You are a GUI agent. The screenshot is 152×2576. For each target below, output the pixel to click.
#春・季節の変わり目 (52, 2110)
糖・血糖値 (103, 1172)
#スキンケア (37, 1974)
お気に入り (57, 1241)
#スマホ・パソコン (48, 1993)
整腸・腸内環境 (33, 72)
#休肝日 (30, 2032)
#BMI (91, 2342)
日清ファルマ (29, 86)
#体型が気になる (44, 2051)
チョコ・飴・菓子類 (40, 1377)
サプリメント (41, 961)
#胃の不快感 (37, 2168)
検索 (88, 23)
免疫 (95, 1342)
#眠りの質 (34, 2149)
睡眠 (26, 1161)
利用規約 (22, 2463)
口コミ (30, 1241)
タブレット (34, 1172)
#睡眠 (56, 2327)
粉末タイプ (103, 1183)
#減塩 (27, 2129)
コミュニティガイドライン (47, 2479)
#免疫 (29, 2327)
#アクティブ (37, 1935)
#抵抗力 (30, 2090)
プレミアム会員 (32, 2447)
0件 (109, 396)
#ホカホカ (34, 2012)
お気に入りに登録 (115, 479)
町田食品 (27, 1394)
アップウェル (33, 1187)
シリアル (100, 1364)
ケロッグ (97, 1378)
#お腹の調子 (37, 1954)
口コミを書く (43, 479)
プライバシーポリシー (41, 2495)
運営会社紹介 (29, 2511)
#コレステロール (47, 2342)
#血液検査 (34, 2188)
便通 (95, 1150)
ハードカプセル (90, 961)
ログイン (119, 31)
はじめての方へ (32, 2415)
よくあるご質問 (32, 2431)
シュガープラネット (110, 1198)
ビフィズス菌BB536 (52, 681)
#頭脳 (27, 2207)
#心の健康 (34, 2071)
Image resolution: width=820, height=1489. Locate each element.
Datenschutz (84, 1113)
+ + + +
Quote the listing word for word from its first line through the line in which "口コミを書く (43, 479)" appears.

## Answer space:
You are a GUI agent. The screenshot is 152×2576. For each target below, output the pixel to click.
#春・季節の変わり目 (52, 2110)
糖・血糖値 (103, 1172)
#スキンケア (37, 1974)
お気に入り (57, 1241)
#スマホ・パソコン (48, 1993)
整腸・腸内環境 (33, 72)
#休肝日 (30, 2032)
#BMI (91, 2342)
日清ファルマ (29, 86)
#体型が気になる (44, 2051)
チョコ・飴・菓子類 (40, 1377)
サプリメント (41, 961)
#胃の不快感 (37, 2168)
検索 (88, 23)
免疫 (95, 1342)
#眠りの質 (34, 2149)
睡眠 (26, 1161)
利用規約 (22, 2463)
口コミ (30, 1241)
タブレット (34, 1172)
#睡眠 (56, 2327)
粉末タイプ (103, 1183)
#減塩 (27, 2129)
コミュニティガイドライン (47, 2479)
#免疫 (29, 2327)
#アクティブ (37, 1935)
#抵抗力 (30, 2090)
プレミアム会員 (32, 2447)
0件 (109, 396)
#ホカホカ (34, 2012)
お気に入りに登録 (115, 479)
町田食品 (27, 1394)
アップウェル (33, 1187)
シリアル (100, 1364)
ケロッグ (97, 1378)
#お腹の調子 (37, 1954)
口コミを書く (43, 479)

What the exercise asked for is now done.